Along with the Marching Rockets, Broad Ripple High School also had a dance department where students studied both the fundamentals and advanced forms of dance. Another department within Broad Ripple's Center for Performing Arts was the theatre department. Past performances included Othello, Chicago, and others, held in the Gene Poston Auditorium and the Studio 55 blackbox theatre. The theatre department provided education in acting, directing, stage design and technology, and theatre history. Broad Ripple High School's longest-standing tradition, Ripples Acts, originated from the theatre department.

==Demographics==
The demographic breakdown of the 538 students enrolled in 2013-2013 was:
- Hispanic - 14.1%
- White - 13.6%
- Multiracial - 4.6%

83.1% of the students were eligible for free or reduced lunch.

==Athletics==
Sports offered students at Broad Ripple included:

- Baseball (boys)
- Basketball (boys and girls)
  - Boys state champion 1979-80
- Cross Country (boys)
- Football (boys)
- Golf (boys and girls)
- Gymnastics (girls)
- Soccer (boys and girls)
- Softball (girls)
- Swimming (boys and girls)
- Tennis (boys and girls)
  - Boys state champion 1972-73
- Track (boys and girls)
- Volleyball (girls)
- Wrestling (boys)
  - State champion 1957-58 (tied with Richmond

==Notable alumni==
- Abraham Benrubi (1987) – Actor
- Rosevelt Colvin (1995) – Former Purdue Boilermakers All-American football player.
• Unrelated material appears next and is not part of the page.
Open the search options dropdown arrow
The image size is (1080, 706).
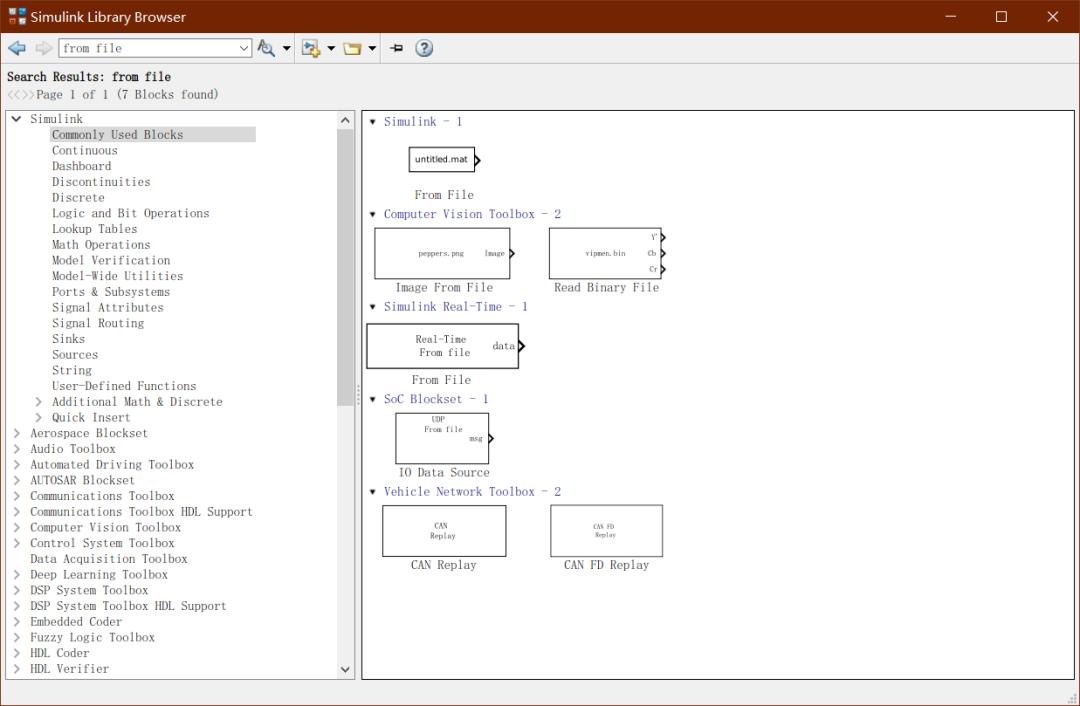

Former NFL linebacker for the New England Patriots and Chicago Bears
- Michael Graves (1950) – Architect most known for his design and commissioning of the Portland Building and the Denver Public Library
- Wayne Gretzky (~1978) – Considered one of the best NHL players of all time.
- Stephen Goldsmith (1964) – Former Marion County Prosecutor, Indianapolis Mayor and Deputy Mayor of New York City.
- John Hiatt - Singer-songwriter
- George Hill (2004) – NBA player who last played for the Indiana Pacers.
- Stuart Hyatt (1993) – Musician and multimedia artist
- David Letterman (1965) – David Letterman, an iconic figure in late-night television, is best known for his 33-year run as the host of Late Night with David Letterman and The Late Show with David Letterman, where his sharp wit and innovative comedy set a new standard for the genre. Outside of television, Letterman is a co-owner of Rahal Letterman Lanigan Racing, an IndyCar team that competes in the prestigious IndyCar Series.
- John Sheldon Lyman (1949) – Lieutenant Commander, United States Navy, Engineering Officer, USS Thresher (SSN-593)
- Curtis Maxey – NFL player
- Arnold Mickens – Former NFL running back for the Indianapolis Colts
- Alicia D. Monroe – American physician
- Dohn Norwood (1993), actor, Hell on Wheels (TV series)
- Marilyn Quayle, (1967) – Wife of former Vice President of the United States Dan Quayle, mother of Arizona Congressman Ben Quayle.
- Stacey Toran (1980) – Former Notre Dame Fighting Irish football All-American. Former NFL defensive back for the Los Angeles Raiders
- Cory Wade (2001) – Former MLB relief pitcher for the New York Yankees and Los Angeles Dodgers
- Mike Woodson (1976) – Former Indiana University Men's Basketball Head Coach. Previously NBA assistant coach for the New York Knicks. Former coaching positions include time with the Los Angeles Clippers, Atlanta Hawks, Detroit Pistons, Philadelphia 76ers, Cleveland Cavaliers and Milwaukee Bucks. Former NBA player (1980–1990) for the Cleveland Cavaliers, Houston Rockets, Los Angeles Clippers, Sacramento Kings, New Jersey Nets and New York Knicks.